I have attained, thought I, to this Doctrine profound, recondite, hard to comprehend, serene, excellent, beyond dialectic, abstruse, and only to be perceived by the learned. But mankind delights, takes delight, and is happy in what it clings on to, so that for it, being thus minded it is hard to understand causal relations and the chain of causation, hard to understand the stilling of all artificial forces, or the renunciation of all worldly ties, the extirpation of craving, passion-less-ness, peace and Nirvana. Were I to preach the Doctrine, and were others not to understand it, that would be labor and annoyance to me! Yes, and on the instant there flashed across my mind these verses, which no man had heard before:-
Must I now preach what I so hardly won?
Men sunk in sin and lusts would find it hard
to plumb this Doctrine,-up stream all the way,
abstruse, profound, most subtle, hard to grasp.

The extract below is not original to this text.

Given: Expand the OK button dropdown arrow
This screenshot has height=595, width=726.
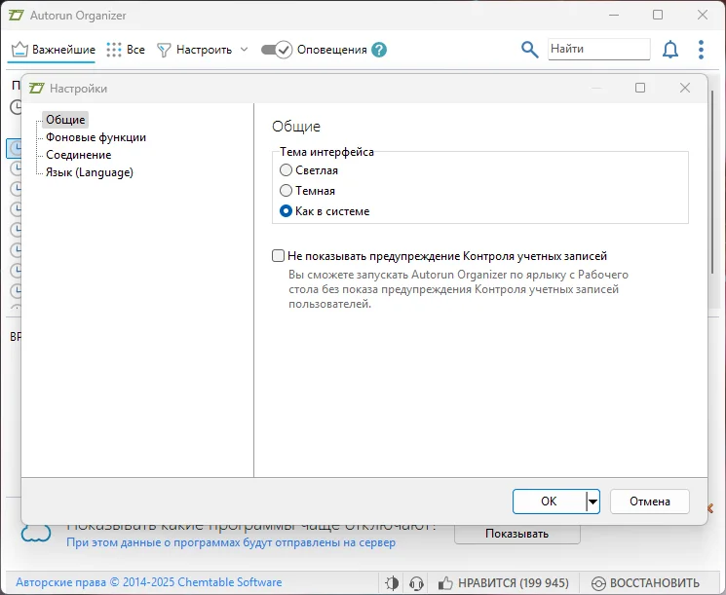Looking at the screenshot, I should pos(592,502).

Dear lusts will blind them that they shall not see,
-in densest mists of ignorance befogged.
As thus I pondered, my heart inclined to rest quiet and not to preach my Doctrine. But, Brahma Sahampati's mind came to know what thoughts were passing within my mind, and he thought to himself: The world is undone, quite undone, inasmuch as the heart of the Truth-finder inclines to rest quiet and not to preach his Doctrine I Hereupon, as swiftly as a strong man might stretch out his arm or might draw back his outstretched arm, Brahma Sahampati vanished from the Brahma-world and appeared before me. Towards me he came with his right shoulder bared, and with his clasped hands stretched out to me in reverence, saying: May it please the Lord, may it please the Blessed One, to preach his doctrine! Beings there are whose vision is but little dimmed, who are perishing because they do not hear the Doctrine; these will understand it!